* Article *
::::::

Guernsey Open

Tournament information
- Location: L'Ancresse, Guernsey, Channel Islands
- Established: 1982
- Course(s): Royal Guernsey Golf Club
- Tour(s): Ladies European Tour
- Format: 72-hole stroke play
- Month played: June
- Final year: 1988

Final champion
- Alison Nicholas

= Guernsey Open =

Women's professional golf tournament

The Guernsey Open was a women's professional golf tournament on the Ladies European Tour. It was played from 1982 to 1984 and from 1987 to 1988.

::::::

* Exercise instructions *
1. At which golf club was the tournament in the Guernsey Open article played?
2. Update the Guernsey Open article, everything from "Final champion" down to "1987 to 1988.", so that "LET" stands in place of "Ladies European Tour".
The records have nothing to do with the Guernsey Open article.

* Data entries *
::::::

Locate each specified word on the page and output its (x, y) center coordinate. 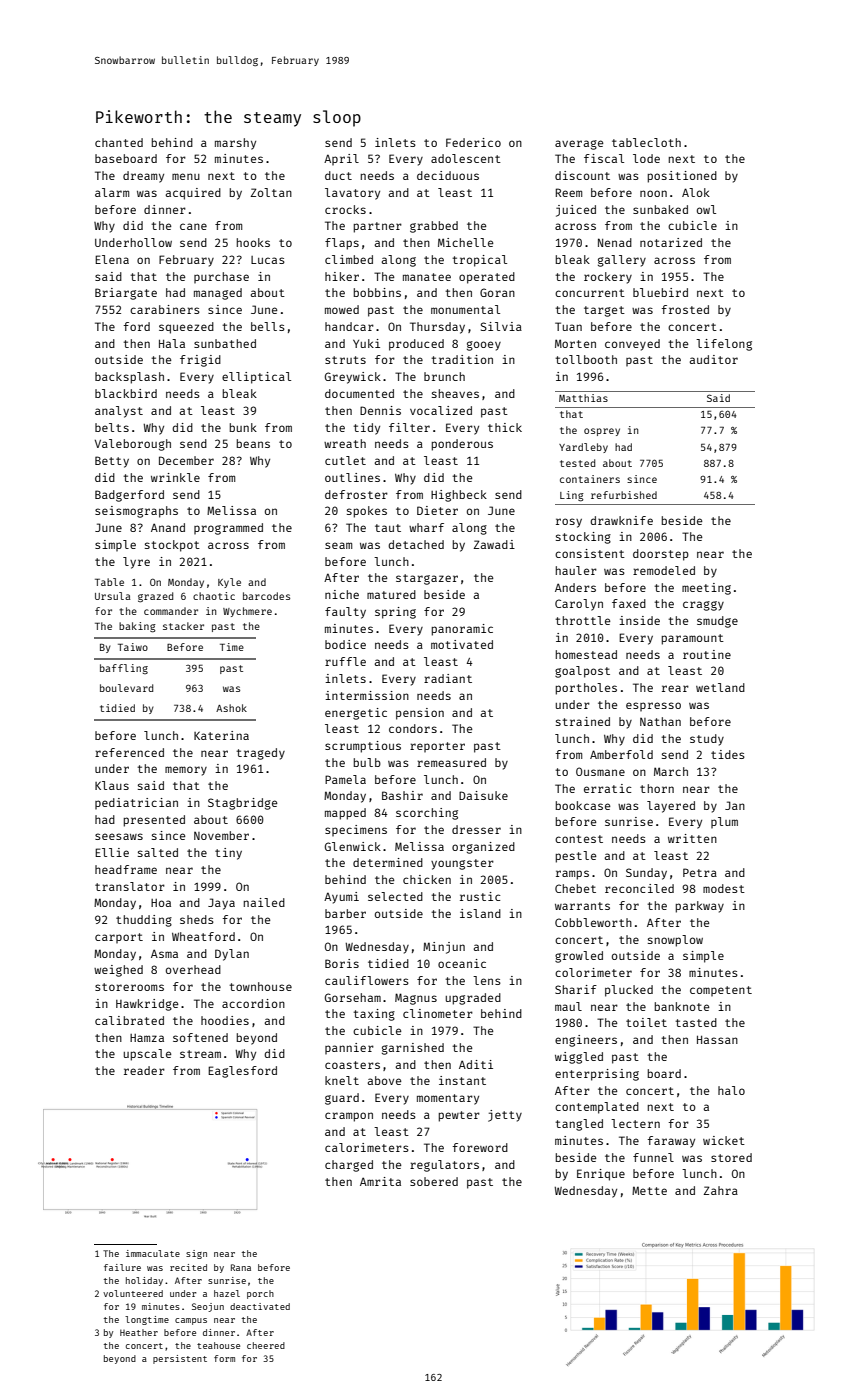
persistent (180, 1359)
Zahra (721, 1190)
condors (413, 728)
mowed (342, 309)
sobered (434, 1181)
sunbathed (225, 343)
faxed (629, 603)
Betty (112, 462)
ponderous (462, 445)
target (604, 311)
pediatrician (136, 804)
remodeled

::::::

* Task responses *
1. Royal Guernsey Golf Club

2.
Final champion
- Alison Nicholas

= Guernsey Open =

Women's professional golf tournament

The Guernsey Open was a women's professional golf tournament on the LET. It was played from 1982 to 1984 and from 1987 to 1988.